Bronzeville’s Historic Legacy
Honoring the past to shape the future
Bronzeville’s Beginnings
Bronzeville's history plays a massive role in the legacy of Chicago, unifying the Douglas, Grand Boulevard, and Oakland communities on the South Side of Chicago.
The Black Metropolis
In the early 1900s, Bronzeville made a name for itself as the "Black Metropolis," one of the nation's densest concentrations of African-American businesses. One of which was the groundbreaking Pekin Theatre, the first black-owned musical and vaudeville stock theatre in the United States, established in 1905 near 27th street.
Between 1910 and 1920, during an early peak of the "Great Migration," the area's population increased dramatically when thousands of Black Americans escaped the oppression of the South and migrated to Chicago in search of industrial jobs. The Wabash YMCA is considered the first Black YMCA in the U.S. and remains active today due to ongoing support from nearby Black churches. The Wabash YMCA's work to commemorate black culture was the genesis of Black History Month.

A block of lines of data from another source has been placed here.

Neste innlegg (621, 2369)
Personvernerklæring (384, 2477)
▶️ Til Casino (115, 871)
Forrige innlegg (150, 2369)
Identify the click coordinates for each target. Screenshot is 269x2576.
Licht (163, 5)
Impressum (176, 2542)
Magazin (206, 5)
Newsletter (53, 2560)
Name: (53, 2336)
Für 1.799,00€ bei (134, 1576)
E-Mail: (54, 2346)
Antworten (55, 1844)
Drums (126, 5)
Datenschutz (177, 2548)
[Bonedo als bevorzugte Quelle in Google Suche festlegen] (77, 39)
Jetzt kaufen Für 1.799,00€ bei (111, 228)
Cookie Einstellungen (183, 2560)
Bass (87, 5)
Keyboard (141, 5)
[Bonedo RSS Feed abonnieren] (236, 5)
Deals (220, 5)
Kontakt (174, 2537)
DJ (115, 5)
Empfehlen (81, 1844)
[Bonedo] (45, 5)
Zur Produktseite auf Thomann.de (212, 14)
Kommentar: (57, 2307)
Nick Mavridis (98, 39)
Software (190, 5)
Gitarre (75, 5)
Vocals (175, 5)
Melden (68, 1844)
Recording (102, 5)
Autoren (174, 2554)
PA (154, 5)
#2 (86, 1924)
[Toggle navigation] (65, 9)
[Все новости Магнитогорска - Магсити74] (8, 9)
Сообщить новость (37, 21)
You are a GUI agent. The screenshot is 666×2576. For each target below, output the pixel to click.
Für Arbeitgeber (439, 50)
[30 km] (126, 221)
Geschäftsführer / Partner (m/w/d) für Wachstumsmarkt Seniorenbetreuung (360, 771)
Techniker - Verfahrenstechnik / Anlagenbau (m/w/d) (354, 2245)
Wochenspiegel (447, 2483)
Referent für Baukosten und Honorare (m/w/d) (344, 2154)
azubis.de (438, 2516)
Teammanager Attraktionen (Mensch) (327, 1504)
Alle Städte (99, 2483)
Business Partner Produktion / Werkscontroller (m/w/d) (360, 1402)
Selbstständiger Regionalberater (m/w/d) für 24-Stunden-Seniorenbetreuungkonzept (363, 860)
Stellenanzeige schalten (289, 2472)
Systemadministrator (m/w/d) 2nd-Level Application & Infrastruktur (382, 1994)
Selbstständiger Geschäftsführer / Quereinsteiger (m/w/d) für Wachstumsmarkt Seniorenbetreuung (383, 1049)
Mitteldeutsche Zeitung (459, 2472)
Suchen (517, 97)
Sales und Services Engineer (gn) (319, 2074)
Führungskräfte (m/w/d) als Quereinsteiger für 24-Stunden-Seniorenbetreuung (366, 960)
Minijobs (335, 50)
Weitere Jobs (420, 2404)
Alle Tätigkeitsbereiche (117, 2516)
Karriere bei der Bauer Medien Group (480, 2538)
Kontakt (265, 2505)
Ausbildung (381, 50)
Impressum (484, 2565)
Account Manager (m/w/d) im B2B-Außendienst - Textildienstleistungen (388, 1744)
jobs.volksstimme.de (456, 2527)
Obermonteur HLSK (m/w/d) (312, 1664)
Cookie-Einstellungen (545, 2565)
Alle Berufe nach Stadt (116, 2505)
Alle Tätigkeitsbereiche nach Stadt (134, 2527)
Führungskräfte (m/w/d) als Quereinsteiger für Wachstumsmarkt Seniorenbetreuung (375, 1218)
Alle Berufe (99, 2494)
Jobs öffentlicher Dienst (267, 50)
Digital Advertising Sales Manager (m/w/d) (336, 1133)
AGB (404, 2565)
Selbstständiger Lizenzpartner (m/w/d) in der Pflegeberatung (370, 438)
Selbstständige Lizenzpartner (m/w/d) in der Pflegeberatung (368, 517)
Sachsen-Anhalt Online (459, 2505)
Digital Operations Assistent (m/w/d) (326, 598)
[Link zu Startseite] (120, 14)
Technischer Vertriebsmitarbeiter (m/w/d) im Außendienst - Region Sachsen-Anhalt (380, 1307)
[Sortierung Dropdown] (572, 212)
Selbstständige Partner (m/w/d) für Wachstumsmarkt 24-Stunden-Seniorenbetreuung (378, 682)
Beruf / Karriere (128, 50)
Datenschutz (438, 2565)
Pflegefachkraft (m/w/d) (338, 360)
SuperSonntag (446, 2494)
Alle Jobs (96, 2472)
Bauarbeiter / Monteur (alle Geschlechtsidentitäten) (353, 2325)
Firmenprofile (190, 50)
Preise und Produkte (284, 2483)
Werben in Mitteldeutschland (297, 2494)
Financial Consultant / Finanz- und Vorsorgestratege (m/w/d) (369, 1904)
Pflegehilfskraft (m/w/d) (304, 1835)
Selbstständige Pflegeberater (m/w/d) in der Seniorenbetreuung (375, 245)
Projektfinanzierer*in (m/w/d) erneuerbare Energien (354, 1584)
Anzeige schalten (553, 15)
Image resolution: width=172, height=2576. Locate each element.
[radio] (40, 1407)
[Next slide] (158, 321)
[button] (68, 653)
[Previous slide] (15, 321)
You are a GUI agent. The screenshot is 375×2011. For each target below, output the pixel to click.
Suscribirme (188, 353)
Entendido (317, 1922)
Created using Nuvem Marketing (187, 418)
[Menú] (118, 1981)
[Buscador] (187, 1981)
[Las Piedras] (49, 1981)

The Historic Names that Called Bronzeville Home
Bronzeville is no stranger to notable residents, some names you may recognize:
- Andrew "Rube" Foster, founder of the Negro National Baseball League
- Ida B. Wells, a civil rights activist, journalist, and co-organizer of the NAACP
- Margaret Taylor-Burroughs, artist, author, and one of the co-founders of the DuSable Museum of African American History
- Bessie Coleman, the first black woman pilot
- Gwendolyn Brooks, 1985 United States Poet Laureate, 1968 Poet Laureate of Illinois, and first black American awarded the Pulitzer Prize
- Actresses Marla Gibbs and Jennifer Beals
- Acclaimed R&B singers Minnie Riperton, Sam Cooke, and Lou Rawls
- Cornet player King Oliver whose protégé, jazz musician, trumpeter Louis Armstrong from New Orleans and his wife Lil Hardin Armstrong, who was a pianist lived in Bronzeville on E. 44th Street and performed at many of the area's nightclubs, including the Sunset Cafe and Dreamland Cafe
A School to “Learn by Doing”
In 1890, when advanced education was mainly restricted to society's elite, Chicago minister Frank Wakely Gunsaulus delivered what came to be known as the "Million Dollar Sermon." From his South Side church, near the current site of Illinois Institute of Technology, Gunsaulus said that he could build a school where students could be taught to "learn by doing with a million dollars."
Inspired by Gunsaulus' vision, Philip Danforth Armour, Sr. gave $1 million to found the Armour Institute and Armour, his wife, Malvina Belle Ogden Armour, and their son J. Ogden Armour continued to support the university in its early years. After opening in 1893, it offered professional engineering, chemistry, architecture, and library science courses.
Illinois Tech was created in 1940 by the merger of Armour Institute and Lewis Institute. Located on the west side of Chicago, Lewis Institute, established in 1895 by the estate of hardware merchant and investor Allen C. Lewis, offered liberal arts as well as science and engineering courses for both men and women.
The Future is Bronze
Most recently Bronzeville Lakefront has taken on the task of continuing Bronzeville’s legacy constructed on the former Michael Reese Hospital site, which closed its doors in 2009 after a 128-year run as one of Chicago’s top medical care centers. Like the historic Michael Reese Hospital, Bronzeville Lakefront will be a multicultural and inclusive epicenter of innovation. Global health innovators—from Health Sciences to BioTech—will travel from all corners of the world to help build on the hospital’s legacy as the home to many “firsts” in medicine and healthcare.
As a whole Bronzeville Lakefront will revitalize this diverse community with a regenerative approach. Bronzeville Lakefront will be home to the greenest buildings in the world—first development of its scale to uphold the most rigorous standards of the world's most stringent and progressive green building system, The Living Building Challenge, created by CEO of McLennan Design, Jason F. McLennan.